Der Heilige Krieg im Internet

2. Mai 2015 in Chronik


Expertentagung beleuchtet Gefahren und Prävention - Die Moderne ist den Dschihadisten ein Dorn im Auge. Doch das hält sie nicht davon ab, für ihren Kampf auf die neuesten Techniken zu setzen - Von Michaela Koller (KNA)


Wildbad Kreuth (kath.net/KNA) In der Mitte der hufeisenförmigen Runde von mehr als 70 Tagungsteilnehmern schwebt ein Objekt. Es sieht aus wie ein Sportwagenlenkrad und befindet sich zwei Meter über dem Teppichboden des Seminarraums. Simon Jacob, Vorsitzender des Zentralrats Orientalischer Christen in Deutschland (ZOCD), führt die Drohne vor und filmt alles aus der Vogelperspektive. Das Besondere: Er steuert das Gerät allein über die Sensorik seines Mobiltelefons.

Jakob könnte auch aus einem Versteck die Teilnehmer der Tagung der CSU-nahen Hanns-Seidel-Stiftung (HSS) in Wildbad Kreuth, darunter etliche Sicherheitsexperten, filmen. «Mit solchen Drohnen arbeitet der Islamische Staat (IS)», erklärt der syrisch-orthodoxe Christ. Früher sei diese Spionagetechnik sperrig und teuer gewesen. «Eines Transporters und 20.000 US-Dollar» hätte es bedurft.
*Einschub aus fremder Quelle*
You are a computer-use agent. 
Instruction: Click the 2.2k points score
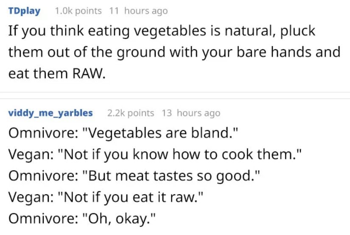coord(131,113)
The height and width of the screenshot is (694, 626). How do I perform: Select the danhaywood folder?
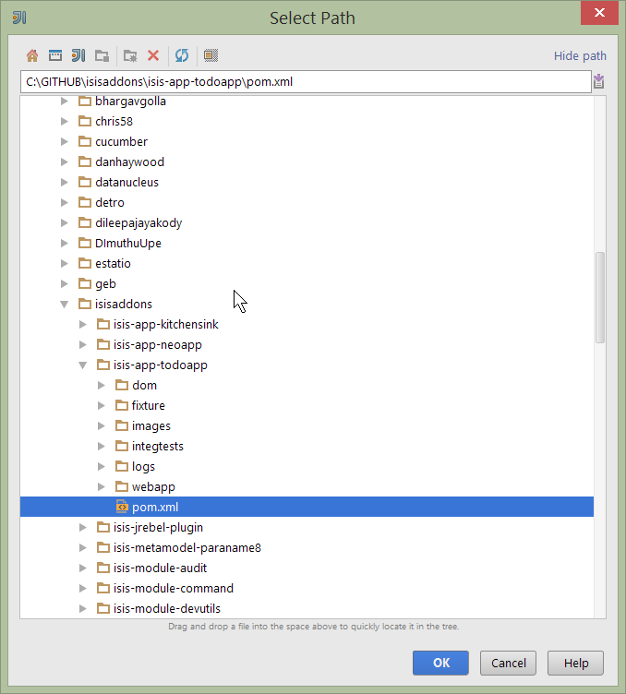point(129,162)
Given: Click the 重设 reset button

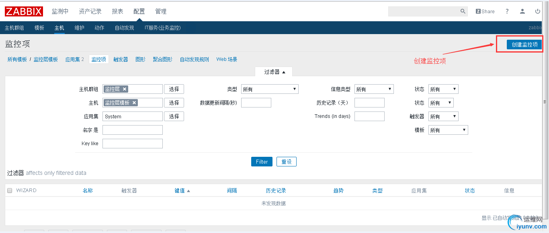Looking at the screenshot, I should 286,162.
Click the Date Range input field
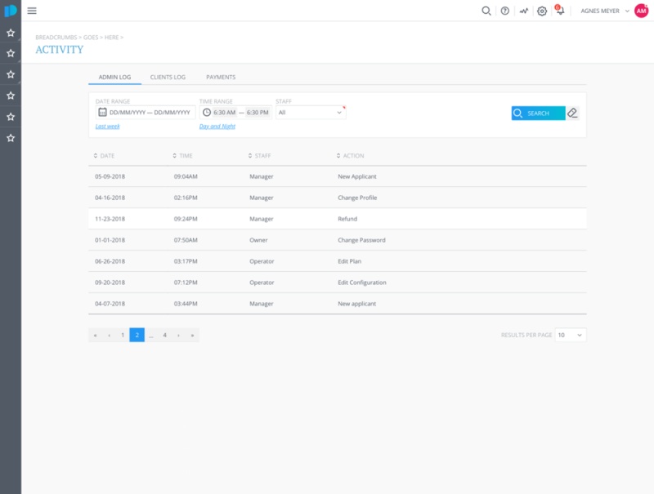 [x=145, y=112]
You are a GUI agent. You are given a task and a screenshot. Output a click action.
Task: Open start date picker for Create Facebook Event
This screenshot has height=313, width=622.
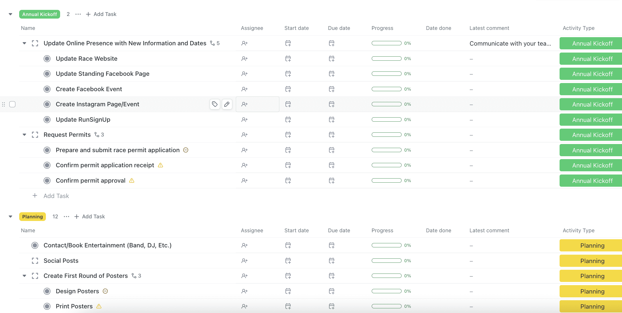[x=288, y=89]
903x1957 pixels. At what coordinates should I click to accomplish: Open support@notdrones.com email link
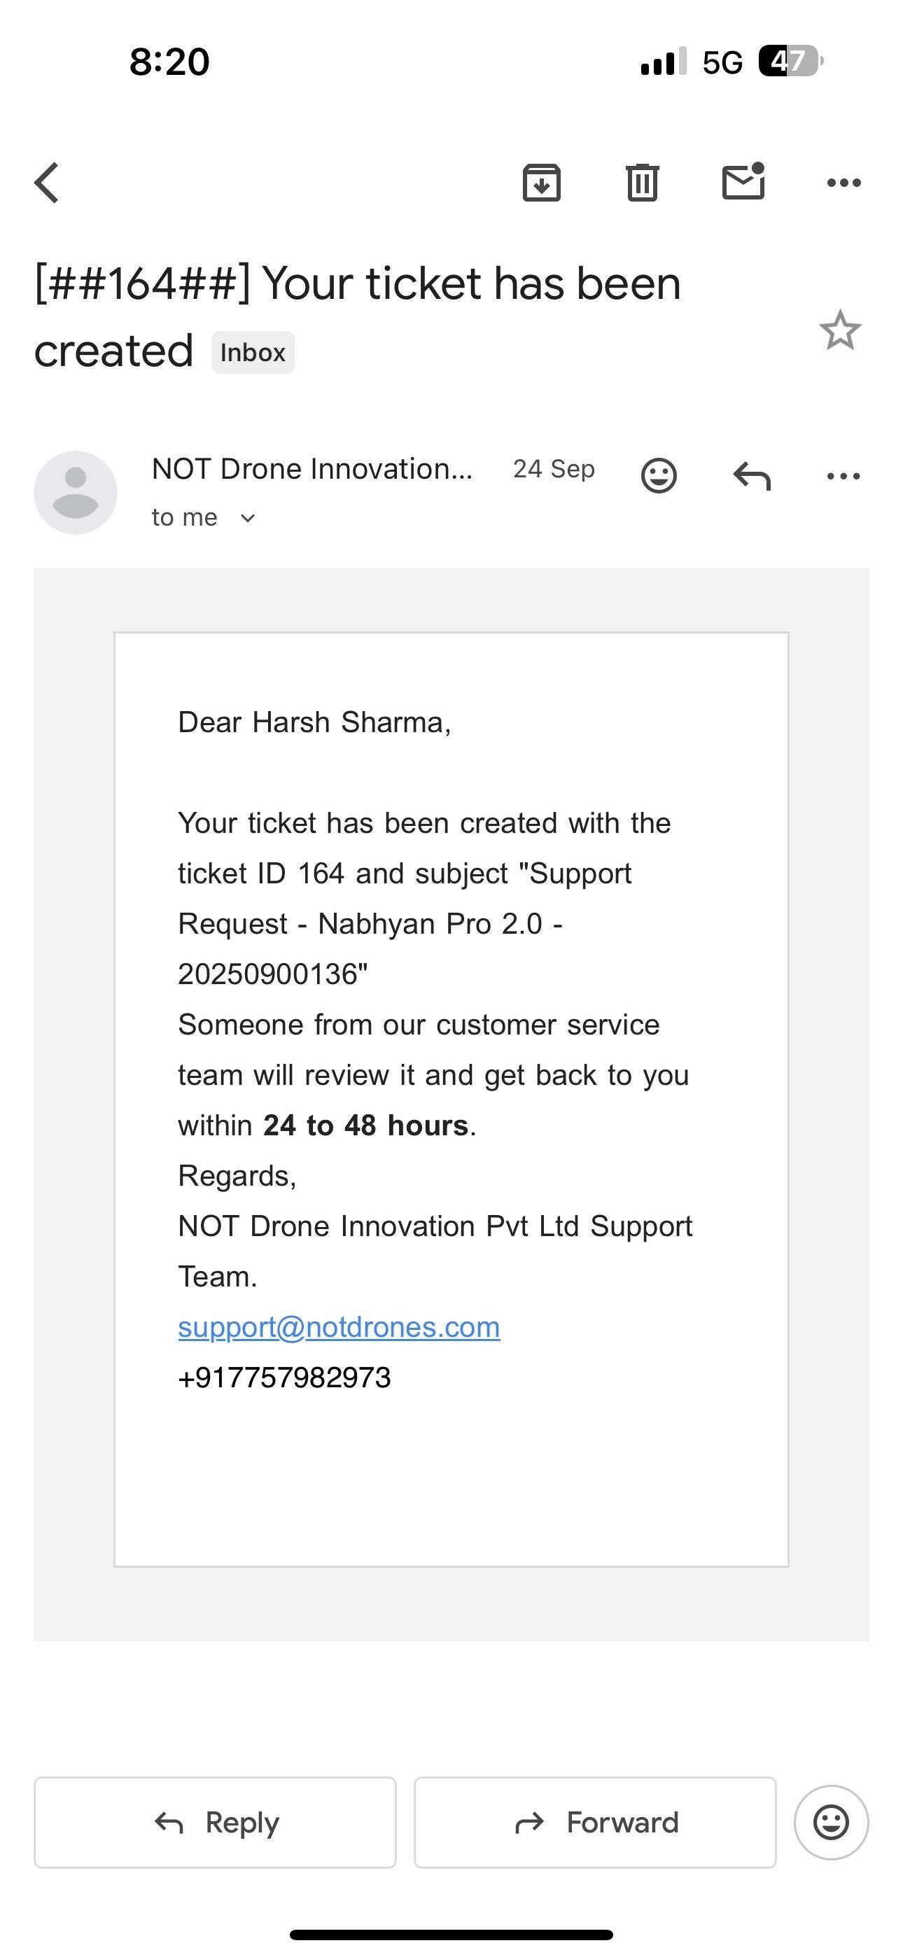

Das vorgeführte Gerät koste etwas mehr als 500 US-Dollar. Der irakische Christ Sharbil Hanna Matty aus Erbil, Direktor von Suroyo TV, bestätigt, solche Drohnen schon im Irak gesehen zu haben.

Dschihadisten mögen als rückwärtsgewandt oder einer modernen ideologischen Verirrung erlegen betrachtet werden. Tatsache jedoch ist: Sie nutzen modernste Technologie. Der Effekt, den sie schon jetzt erreichen, könnte künftig sogar noch ungleich größer werden. Das ist das Ergebnis der zweitägigen Konferenz, zu der die HSS mit dem ZOCD geladen hatte. Angereist waren nicht nur Gäste aus Deutschland und Frankreich, sondern vor allem aus dem Iran, Irak, Israel und Syrien.

Michael George, der das Cyber-Allianz-Zentrum des Bayerischen Landesamts für Verfassungsschutz leitet, zeichnete zunächst ein düsteres Bild: Sätze wie «wir haben die Kontrolle über unsere Sicherheitssysteme verloren» und «das Risiko wird künftig unkalkulierbar» ließen einige Teilnehmer mit aufgerissenen Augen und offenem Mund aufhorchen. Denn sind die Hacker erfolgreich, kann der Schaden an der Stromversorgung und bei Verkehrsleitsystemen erheblich sein.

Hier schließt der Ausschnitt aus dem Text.